Tirzepatide enters SURPASS-CVOT, the phase III cardiovascular outcomes trial,- Eli Lilly

The first patient dose has been delivered in SURPASS-CVOT, the phase III cardiovascular outcomes trial for tirzepatide, Eli Lilly and Company’s investigational dual GIP and GLP-1 receptor agonist. The study will assess both non-inferiority and superiority of tirzepatide in a head-to-head trial against Trulicity (dulaglutide) 1.5 mg – the market leading GLP-1 receptor agonist.

SURPASS-CVOT (NCT04255433) includes 12,500 participants with type 2 diabetes and atherosclerotic cardiovascular disease from 30 countries. The primary endpoint measures time to first occurrence of MACE-3, the composite endpoint of CV death, myocardial infarction or stroke. Key secondary endpoints measure time to all-cause mortality and time to occurrence of each component of the primary endpoint. Lilly anticipates the trial will take just over four years to complete.

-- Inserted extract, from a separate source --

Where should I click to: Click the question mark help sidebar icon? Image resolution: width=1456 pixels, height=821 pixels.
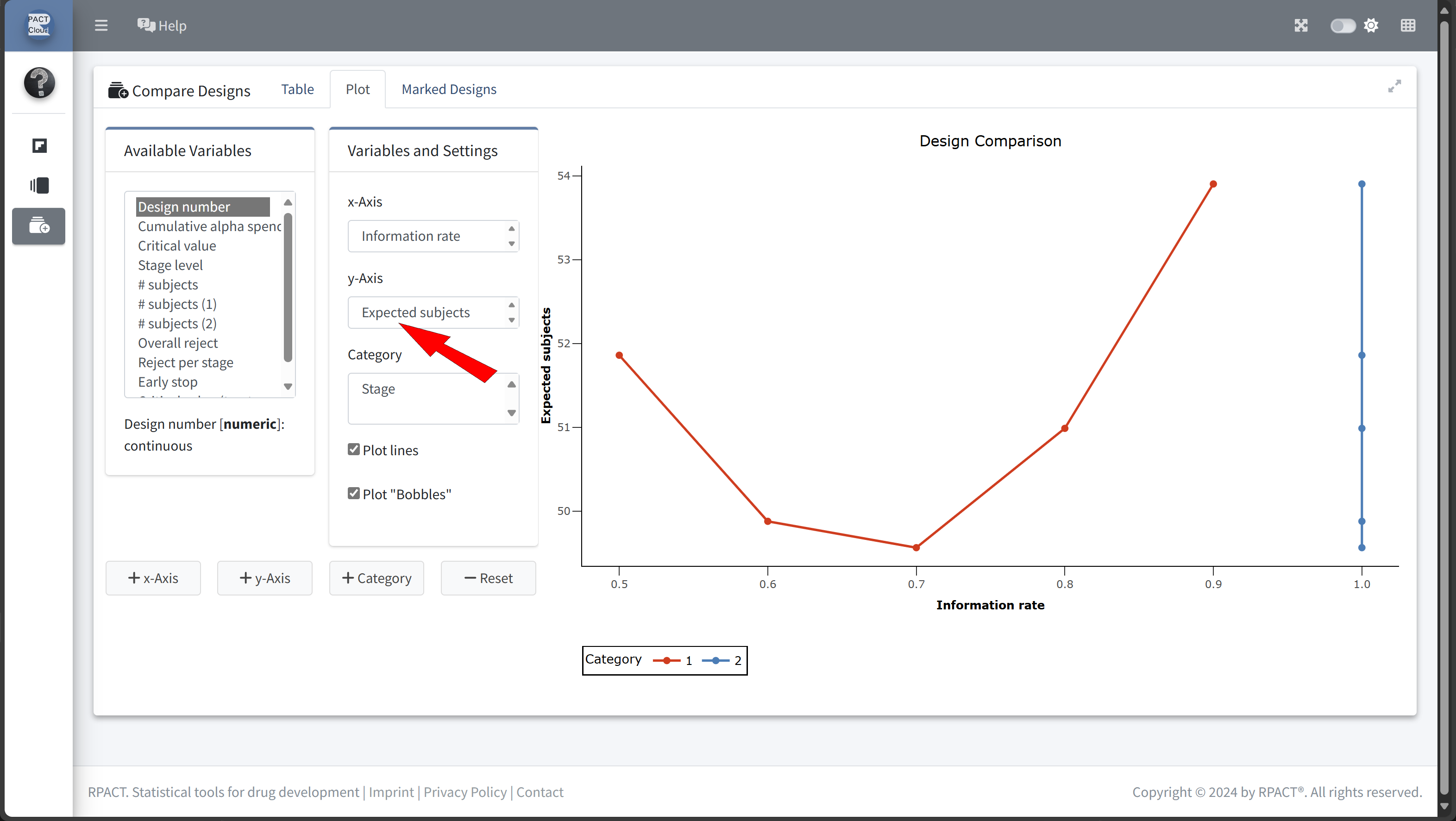tap(39, 82)
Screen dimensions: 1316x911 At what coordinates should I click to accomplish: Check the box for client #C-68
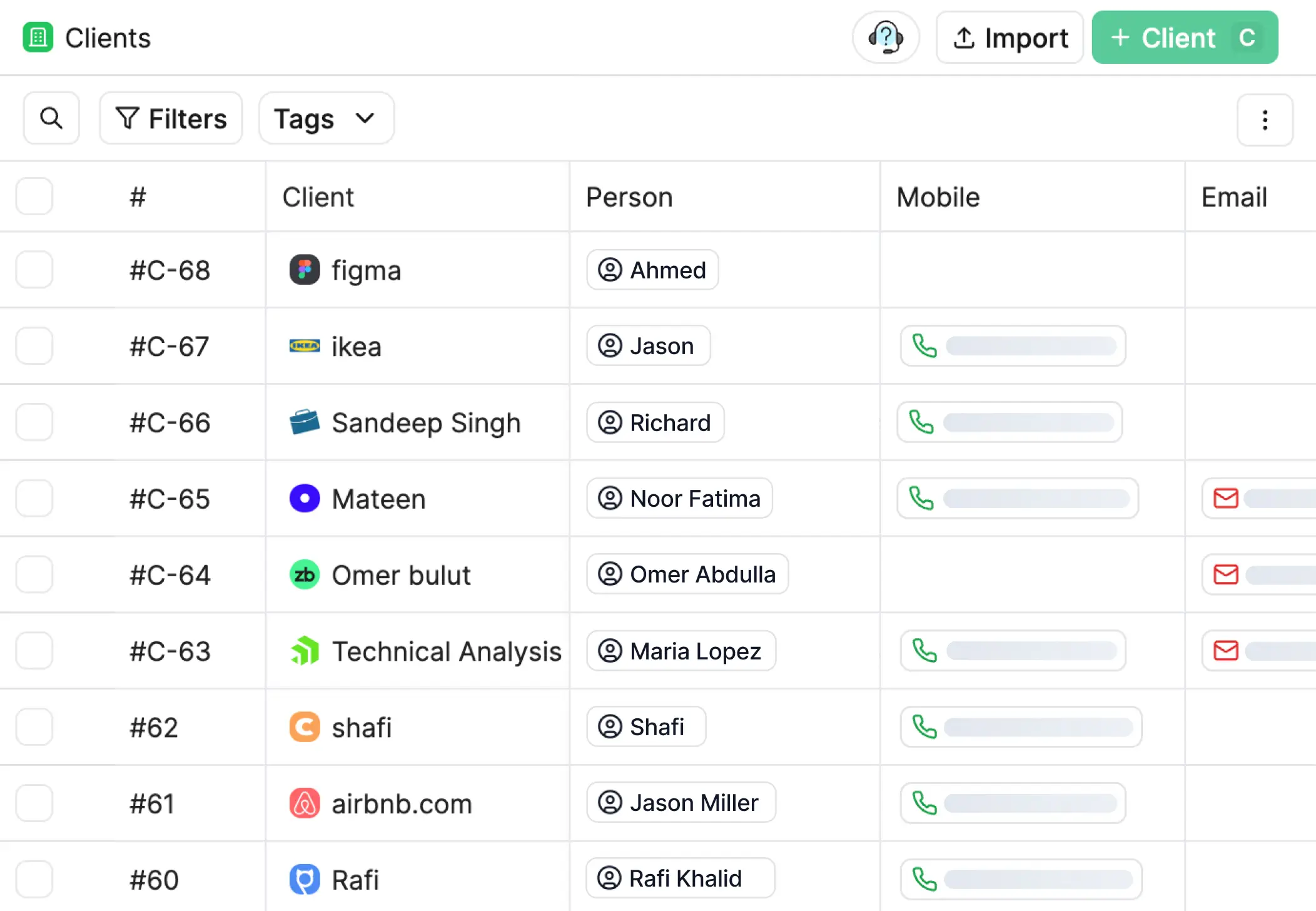click(x=34, y=270)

“Lilly is making a bold move by comparing tirzepatide to Trulicity, which is already proven to significantly reduce the risk of major adverse cardiovascular events,” said study co-chairs David A. D’Alessio, M.D., Chief in the Division of Endocrinology and Metabolism, Duke University School of Medicine, and Stephen Nicholls, M.B.,B.S., Ph.D., Director of the Monash University Victorian Heart Institute, on behalf of the study’s Academic Executive Committee. “SURPASS-CVOT will provide clinicians of people with type 2 diabetes and established cardiovascular disease with important evidence about the potential of tirzepatide to deliver outcomes beyond today’s best-in-class medicines.”